El artista alemán no tuvo silla asignada en las tertulias de los movimientos artísticos de su época, no colaboró en la elaboración de ningún manifiesto, ni siquiera mostró interés por participar en los proyectos de la puntera escuela Bauhaus. Popularmente hablando, podemos decir que Beckmann fue por libre, huyendo de lo que él consideraba el mayor peligro de la humanidad: el colectivismo.

Autorretrato como arlequín, óleo sobre lienzo, 1921.

De entre todas las manifestaciones de las artes plásticas, la pintura es para mí la que mejor representa la estrecha relación del hombre con su tiempo, la que evidencia con más contundencia las emociones que los acontecimientos de una época provocan en un autor. Pienso que la iconografía pictórica refleja los gozos y padecimientos vividos por el artista de forma más explícita que la arquitectura o la escultura.

Una exposición monográfica es como un gran álbum de fotografías familiar que muestra lo que para el espejo, objeto que devuelve la imagen de un instante, es inalcanzable: los ciclos por los que pasa un hombre. Un álbum fotográfico nos permite contemplar cómo el tiempo horada nuestra vida y una exposición monográfica nos permite conocer los ciclos de un artista.

Retrato de Minna Beckmann-Tube, óleo sobre lienzo, 1924.
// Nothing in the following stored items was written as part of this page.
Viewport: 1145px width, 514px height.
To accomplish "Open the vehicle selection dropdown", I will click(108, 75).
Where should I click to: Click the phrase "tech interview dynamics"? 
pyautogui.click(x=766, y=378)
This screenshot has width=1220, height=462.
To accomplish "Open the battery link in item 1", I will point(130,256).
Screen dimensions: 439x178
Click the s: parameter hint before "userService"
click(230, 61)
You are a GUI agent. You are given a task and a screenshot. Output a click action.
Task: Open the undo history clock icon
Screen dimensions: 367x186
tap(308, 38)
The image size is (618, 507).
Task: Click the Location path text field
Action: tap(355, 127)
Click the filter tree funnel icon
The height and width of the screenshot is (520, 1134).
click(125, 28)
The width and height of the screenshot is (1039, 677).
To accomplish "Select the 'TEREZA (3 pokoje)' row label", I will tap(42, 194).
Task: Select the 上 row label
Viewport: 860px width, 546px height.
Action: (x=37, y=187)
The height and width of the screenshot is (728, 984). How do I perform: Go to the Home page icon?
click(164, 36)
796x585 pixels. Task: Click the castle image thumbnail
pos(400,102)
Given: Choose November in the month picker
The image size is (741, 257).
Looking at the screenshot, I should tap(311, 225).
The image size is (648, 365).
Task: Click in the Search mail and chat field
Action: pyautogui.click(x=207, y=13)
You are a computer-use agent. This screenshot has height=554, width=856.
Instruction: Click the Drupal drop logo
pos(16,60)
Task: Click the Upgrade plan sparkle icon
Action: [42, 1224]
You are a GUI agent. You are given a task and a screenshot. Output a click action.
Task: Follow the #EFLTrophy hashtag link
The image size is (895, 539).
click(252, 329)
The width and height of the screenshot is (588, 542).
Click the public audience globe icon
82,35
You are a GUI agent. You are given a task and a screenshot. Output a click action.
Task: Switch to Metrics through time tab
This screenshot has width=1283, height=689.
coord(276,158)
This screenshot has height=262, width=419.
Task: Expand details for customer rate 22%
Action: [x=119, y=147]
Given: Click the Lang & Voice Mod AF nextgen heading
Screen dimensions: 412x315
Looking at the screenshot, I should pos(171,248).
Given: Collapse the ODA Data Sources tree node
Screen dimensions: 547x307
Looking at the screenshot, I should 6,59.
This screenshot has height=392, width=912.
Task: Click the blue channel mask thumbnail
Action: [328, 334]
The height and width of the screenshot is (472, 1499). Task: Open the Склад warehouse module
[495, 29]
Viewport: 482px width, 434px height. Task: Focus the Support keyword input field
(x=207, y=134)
La pintura de Max Beckmann, que se inicia bajo el mandato del último emperador alemán Guillermo II, es atravesada por varias saetas: la Primera Guerra Mundial, el período de entreguerras, la Segunda Guerra Mundial y el nuevo orden establecido una vez terminada la contienda. En concreto, Beckmann trabajó en sus obras hasta el 27 de diciembre de 1950, día en que su corazón dejó de latir —el artista se encaminaba al Metropolitan Museum de Nueva York, donde se exponía una obra suya, cuando sufrió un infarto.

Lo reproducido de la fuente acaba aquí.